■ Given text ■
For your convenience I repeat the setting. Let $(M^{2n+1}, \eta, \xi, g)$ be a compact Sasakian manifold and $\pi_\alpha: U_\alpha \rightarrow C^n$ the submersions defining the characteristic foliation on $M$.

Hamiltonian holomorphic vector fields are introduced to be complex vector fields $X$ on $M$ such that the field $d\pi_\alpha X$ is holomorphic and the function $u_X := i \eta(X)$ is such that $\iota_X \frac 1 2 d\eta = i \bar \partial_B u_X$.

Let $h$ be a real basic function such that $\rho^T - (2n+2)\omega^T = i \partial_B \bar \partial_B h$ (transverse Ricci form and transverse Kaehler form).

They consider normalized vector fields. They are the ones such that $\int_M u_X e^h (1/2 d\eta)^n \wedge \eta = 0$.

It can be checked that the set of Hamiltonian holomorphic vector fields is closed under the Lie bracket.

Is it true also for normalized ones?

After using Theorem 5.1 of the paper which states that the space of normalized ham holo flds is in correpspondance with the $2n+1$ eigenspace of the operator on complex valued basic functions $$ \Delta^h u = \Delta u - \nabla^i u \nabla_i h $$ where $\Delta$ is the basic laplacian and $\nabla$ the transverse LC connection.

■ Exercise set ■
a. Edit the Sasakian manifold text from the words "Hamiltonian holomorphic vector fields are" through the words "for normalized ones?", and replace "Lie bracket" with "commutator".
b. According to the Sasakian manifold text, what does Theorem 5.1 put the space of normalized Hamiltonian holomorphic vector fields in correspondence with?

■ Provided records ■
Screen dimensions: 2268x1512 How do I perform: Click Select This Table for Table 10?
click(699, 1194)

==

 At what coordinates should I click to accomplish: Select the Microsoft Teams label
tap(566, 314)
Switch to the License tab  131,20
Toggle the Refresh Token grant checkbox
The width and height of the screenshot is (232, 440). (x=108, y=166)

--

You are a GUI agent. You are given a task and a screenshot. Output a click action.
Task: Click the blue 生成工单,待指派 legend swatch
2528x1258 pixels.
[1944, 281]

■ Answers to the exercises ■
a.
Hamiltonian holomorphic vector fields are introduced to be complex vector fields $X$ on $M$ such that the field $d\pi_\alpha X$ is holomorphic and the function $u_X := i \eta(X)$ is such that $\iota_X \frac 1 2 d\eta = i \bar \partial_B u_X$.

Let $h$ be a real basic function such that $\rho^T - (2n+2)\omega^T = i \partial_B \bar \partial_B h$ (transverse Ricci form and transverse Kaehler form).

They consider normalized vector fields. They are the ones such that $\int_M u_X e^h (1/2 d\eta)^n \wedge \eta = 0$.

It can be checked that the set of Hamiltonian holomorphic vector fields is closed under the commutator.

Is it true also for normalized ones?

b. The $2n+1$ eigenspace of the operator $\Delta^h u = \Delta u - \nabla^i u \nabla_i h$ on complex-valued basic functions.